Los ciudadanos nos sentimos tan abrumados por la situación que estamos obligados a concluir que nuestros niños y jóvenes ya no son prioridad para el Departamento de Educación, escribe Hiram Sánchez Martínez
Los ciudadanos nos sentimos tan abrumados por la situación que estamos obligados a concluir que nuestros niños y jóvenes ya no son prioridad para el Departamento de Educación, escribe Hiram Sánchez Martínez
De niño y adolescente, desde semanas antes de comenzar el nuevo año escolar, me pasaba contando los días para el regreso a la escuela. Sería la ocasión para estrenar uniforme y zapatos nuevos, volver a ver a mis compañeros de clase y a la novia que no veía desde mayo, y para conocer a mis nuevos maestros.

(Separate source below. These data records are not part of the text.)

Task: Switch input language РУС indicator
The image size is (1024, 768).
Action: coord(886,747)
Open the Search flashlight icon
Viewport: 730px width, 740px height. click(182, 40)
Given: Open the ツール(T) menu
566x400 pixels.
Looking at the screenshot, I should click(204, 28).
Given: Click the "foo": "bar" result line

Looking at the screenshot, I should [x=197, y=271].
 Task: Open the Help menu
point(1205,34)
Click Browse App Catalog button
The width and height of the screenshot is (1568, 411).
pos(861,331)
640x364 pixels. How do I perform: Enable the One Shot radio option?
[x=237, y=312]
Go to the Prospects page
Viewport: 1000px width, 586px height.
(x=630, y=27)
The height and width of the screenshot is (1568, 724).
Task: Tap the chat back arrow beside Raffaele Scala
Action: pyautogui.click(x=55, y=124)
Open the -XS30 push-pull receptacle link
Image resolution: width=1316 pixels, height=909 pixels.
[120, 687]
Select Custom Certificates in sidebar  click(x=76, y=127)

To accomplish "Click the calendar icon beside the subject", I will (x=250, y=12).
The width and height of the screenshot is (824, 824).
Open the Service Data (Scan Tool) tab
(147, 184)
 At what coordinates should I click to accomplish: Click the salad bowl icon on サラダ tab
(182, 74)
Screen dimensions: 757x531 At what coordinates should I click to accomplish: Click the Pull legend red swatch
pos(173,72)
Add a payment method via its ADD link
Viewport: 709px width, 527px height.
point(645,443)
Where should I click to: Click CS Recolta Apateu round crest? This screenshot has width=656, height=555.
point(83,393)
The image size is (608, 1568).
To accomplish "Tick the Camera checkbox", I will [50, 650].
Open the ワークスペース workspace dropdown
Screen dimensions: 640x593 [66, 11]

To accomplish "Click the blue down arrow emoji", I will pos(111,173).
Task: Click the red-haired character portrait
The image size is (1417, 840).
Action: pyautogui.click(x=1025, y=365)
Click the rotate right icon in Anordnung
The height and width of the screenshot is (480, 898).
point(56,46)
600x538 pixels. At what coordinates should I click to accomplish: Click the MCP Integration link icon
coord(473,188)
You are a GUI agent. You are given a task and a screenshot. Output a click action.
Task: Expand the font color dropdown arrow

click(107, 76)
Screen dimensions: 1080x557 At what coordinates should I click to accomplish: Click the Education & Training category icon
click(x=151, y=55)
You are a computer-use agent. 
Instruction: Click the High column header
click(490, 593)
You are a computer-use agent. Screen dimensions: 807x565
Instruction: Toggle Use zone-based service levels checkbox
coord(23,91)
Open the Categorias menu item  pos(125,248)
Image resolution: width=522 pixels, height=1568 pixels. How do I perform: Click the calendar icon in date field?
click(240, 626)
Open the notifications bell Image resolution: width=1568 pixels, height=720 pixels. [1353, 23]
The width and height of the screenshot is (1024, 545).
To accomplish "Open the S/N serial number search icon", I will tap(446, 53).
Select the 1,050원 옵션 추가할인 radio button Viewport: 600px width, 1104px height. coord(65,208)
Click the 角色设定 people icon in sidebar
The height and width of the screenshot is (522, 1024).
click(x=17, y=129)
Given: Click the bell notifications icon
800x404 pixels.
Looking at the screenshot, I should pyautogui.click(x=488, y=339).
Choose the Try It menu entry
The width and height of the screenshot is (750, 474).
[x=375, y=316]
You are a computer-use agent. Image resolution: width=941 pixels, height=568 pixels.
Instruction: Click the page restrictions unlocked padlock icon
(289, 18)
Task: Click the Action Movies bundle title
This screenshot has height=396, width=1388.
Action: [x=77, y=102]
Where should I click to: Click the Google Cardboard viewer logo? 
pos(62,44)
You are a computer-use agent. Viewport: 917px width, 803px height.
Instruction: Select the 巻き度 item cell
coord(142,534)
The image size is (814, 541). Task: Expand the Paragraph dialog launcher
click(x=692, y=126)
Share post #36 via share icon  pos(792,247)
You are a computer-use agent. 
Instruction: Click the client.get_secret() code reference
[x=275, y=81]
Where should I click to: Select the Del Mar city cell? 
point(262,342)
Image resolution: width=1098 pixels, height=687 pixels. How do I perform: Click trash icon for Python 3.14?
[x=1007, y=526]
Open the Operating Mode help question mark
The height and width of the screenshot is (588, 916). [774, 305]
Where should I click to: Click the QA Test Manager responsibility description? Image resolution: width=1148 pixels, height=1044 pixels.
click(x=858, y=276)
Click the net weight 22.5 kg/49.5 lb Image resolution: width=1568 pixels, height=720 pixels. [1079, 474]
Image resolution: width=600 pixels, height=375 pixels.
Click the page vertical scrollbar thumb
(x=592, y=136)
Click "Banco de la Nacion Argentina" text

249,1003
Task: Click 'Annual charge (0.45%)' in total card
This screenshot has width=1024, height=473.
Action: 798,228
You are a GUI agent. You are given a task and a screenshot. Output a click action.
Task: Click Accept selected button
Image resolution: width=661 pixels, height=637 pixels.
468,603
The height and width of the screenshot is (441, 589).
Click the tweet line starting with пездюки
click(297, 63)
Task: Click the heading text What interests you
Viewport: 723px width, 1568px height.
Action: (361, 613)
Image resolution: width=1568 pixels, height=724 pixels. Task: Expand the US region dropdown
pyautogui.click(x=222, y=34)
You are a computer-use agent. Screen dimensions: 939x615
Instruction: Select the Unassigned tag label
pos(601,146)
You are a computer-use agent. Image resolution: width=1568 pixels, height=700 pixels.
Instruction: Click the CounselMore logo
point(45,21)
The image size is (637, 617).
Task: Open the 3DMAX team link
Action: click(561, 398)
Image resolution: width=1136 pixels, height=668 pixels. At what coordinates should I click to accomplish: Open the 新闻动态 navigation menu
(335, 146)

Ese primer día de clases era placentero y lleno de entusiasmo para todos, que parecíamos estar en la misma sintonía de un regreso feliz. La escuela estaba siempre bien pintada o, al menos, presentable, y en los salones de clase los pupitres limpios y todo bien puesto. Los baños funcionaban. No recuerdo que tuviéramos comején ni sabandijas. Tampoco filtraciones en los techos. No había matorrales en los alrededores ni equipo dañado o abandonado en los predios. Aunque estudiaba en “la pública”, en realidad nunca tuve nada que envidiar —respecto a los acomodos escolares— a los hijos de las familias pudientes de Yauco que iban al Holy Rosary.